PREFERRED FILE FORMATS IN THE DIGITAL ARCHIVE OF THE ZBW

In principle, the ZBW team Digital Curation cannot influence in which file formats the archived material is acquired and provided. The first priority in collection development is the acquisition of content. Purchasing the objects in file formats which are suitable for long-term archiving is less important.

If the ZBW itself is the data producer which is the case in retrodigitization, the team Digital Curation recommends the target file formats. In such cases the following guidelines apply:

  • standardized (e. g. via an ISO-norm)
  • not depending on only one or few display tools
  • (preferably world-wide) distribution and widely used
  • open format or format is made open retroactively

The decision for the long-term preservation of an object is based on content only [1].  The objects are always archived in their original file format in the Digital Archive. If another file format for the kind of object is known which is more suitable for long-term availability, an additional representation in that format is created during the Preservation Planning [2].

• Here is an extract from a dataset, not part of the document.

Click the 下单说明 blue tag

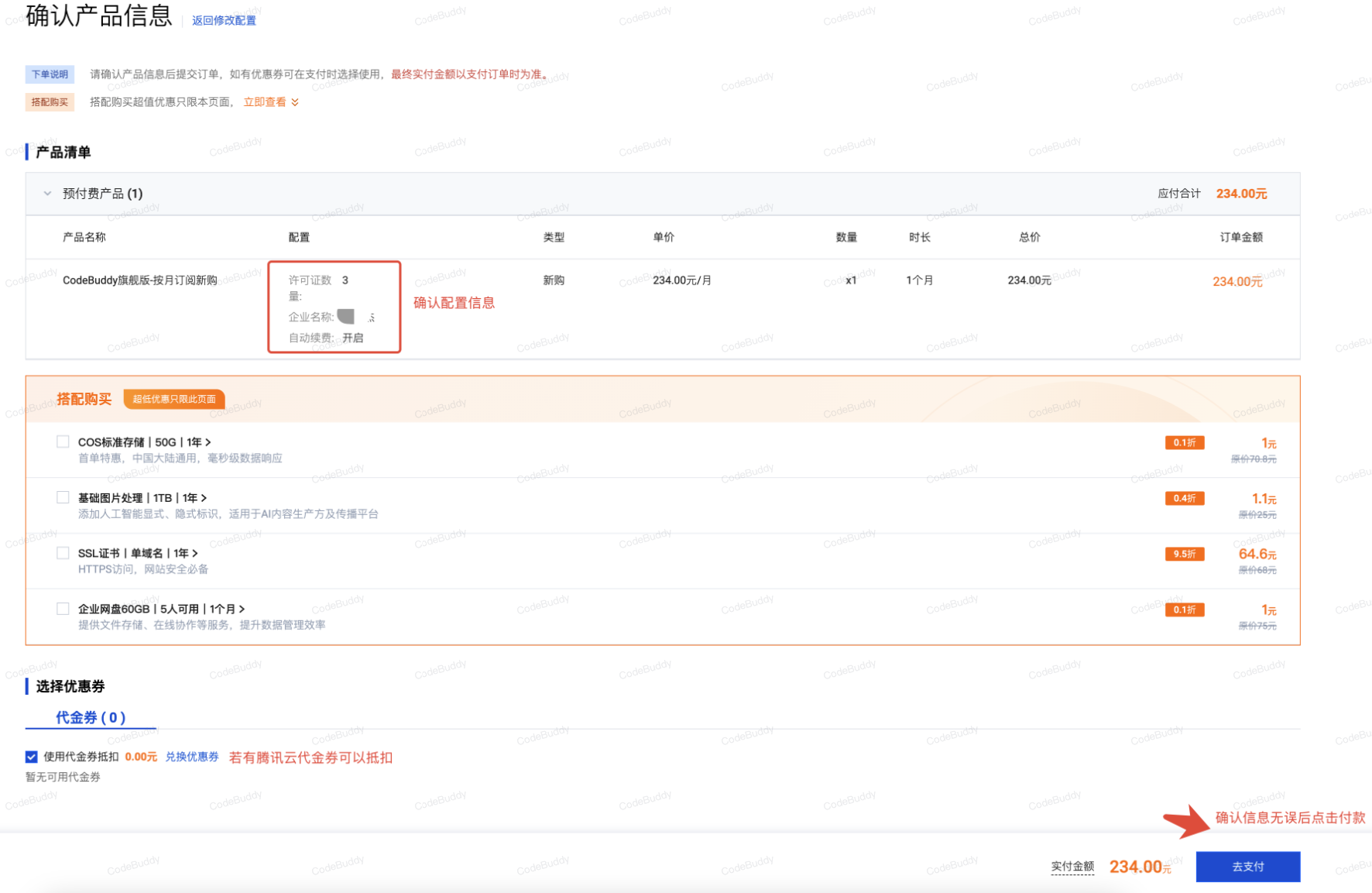pyautogui.click(x=50, y=74)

Furthermore, the ZBW team Digital Curation always aims to find file formats for the archived objects which bear as few risks as possible for long-term availability.

Text-based content

One example for a file format which fulfills the above-mentioned guidelines is the PDF format. An ISO-norm (32000-1:2008) exists since 01/07/2008 and it is an open standard. There are numerous software programs available which support PDF viewing or PDF editing, many of which are not proprietary either. The PDF format was initially published in 1993 and is known and used all over the world. There is also the PDF/A-specification (ISO 19005-1:2005) which specifically supports long-term availability of digital content.

The majority of the digital content hosted at the ZBW is acquired via the open access server EconStor. The guidelines of EconStor state that the content should be delivered in PDF format only [3]. ZBW users prefer the PDF format for text-based content, so this guideline is in accordance with users’ wishes.

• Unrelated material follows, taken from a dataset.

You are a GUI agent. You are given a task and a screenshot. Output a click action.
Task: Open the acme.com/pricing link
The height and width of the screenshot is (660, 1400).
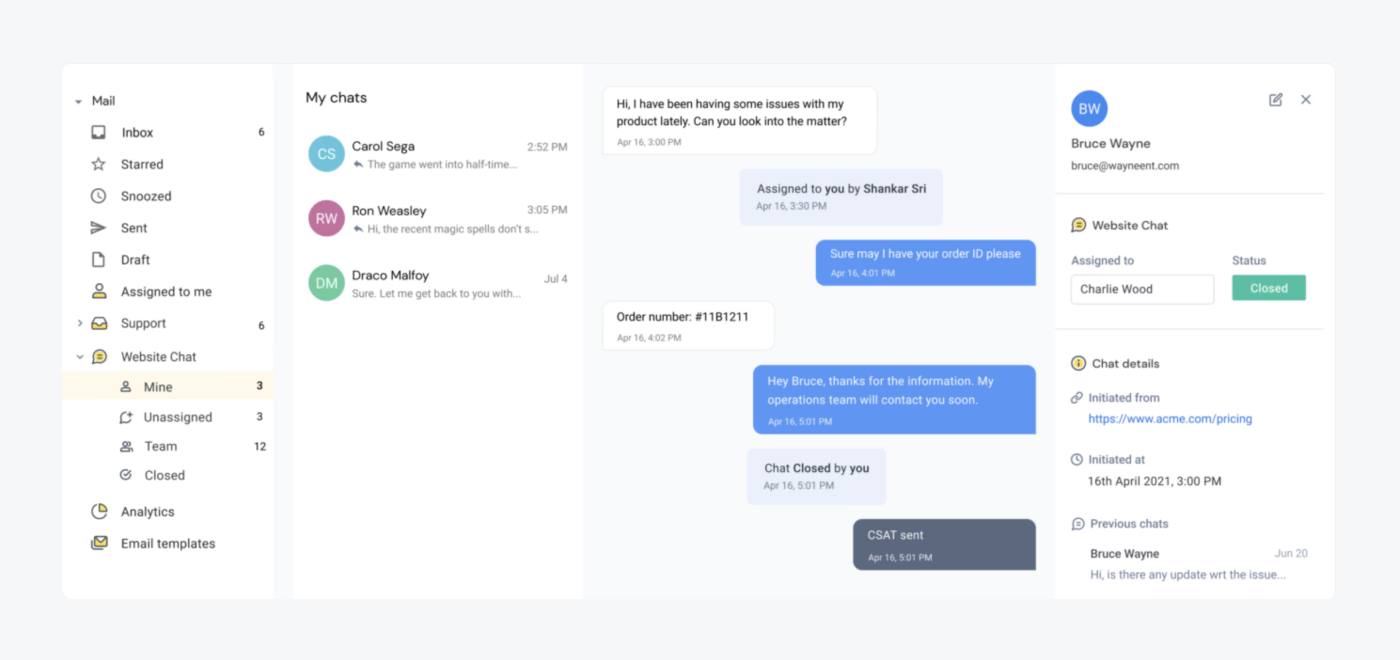coord(1170,419)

However, the PDF format is not suitable for all kinds of content and focusses mainly on text-based content. For more simple content like images less complex file formats (like TIFF and JPEG/JPEG2000) are more recommendable.

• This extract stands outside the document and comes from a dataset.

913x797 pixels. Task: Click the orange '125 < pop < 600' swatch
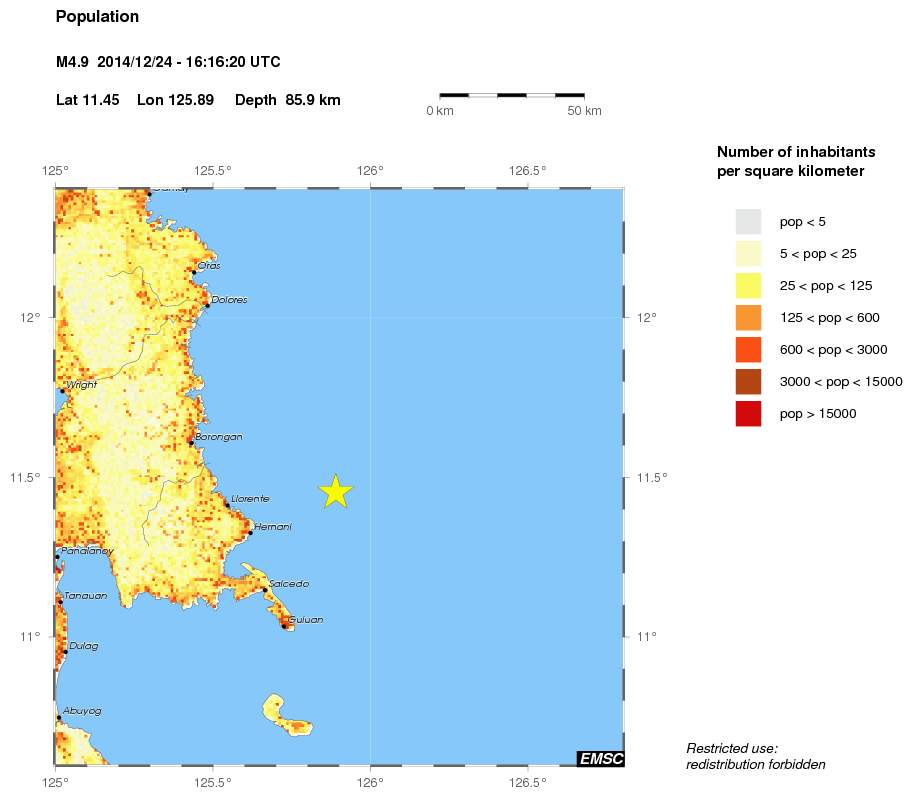point(748,317)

Digitized material and image data

If image data only contains text for which a full text search either is unnecessary or impossible due to the quality of the text, the objects usually are only saved as an image. The preferred file format is the TIFF-format. The tagged file format (TIFF) is an open standard which has been stable since 1992. It is very widely used. As there are many TIFF files which do not comply with the standard, file format validation is especially important [2].

AV Media

AV media and executable content are not in the focus of the archive right now and play a minor part in the collections of the ZBW. That is why no preferred file formats have been defined yet for this kind of content.

Future work

Experience with the various file formats is growing continually. The ZBW Digital Curation team aims to limit the number of different file formats within the archive in order to ensure easily managed maintenance and mitigate the risk of obsolescence.

File formats which nowadays are preferred to ensure long-term availability might be obsolescent in the near future. For that reason this text will be reviewed in terms of actuality at least once a year.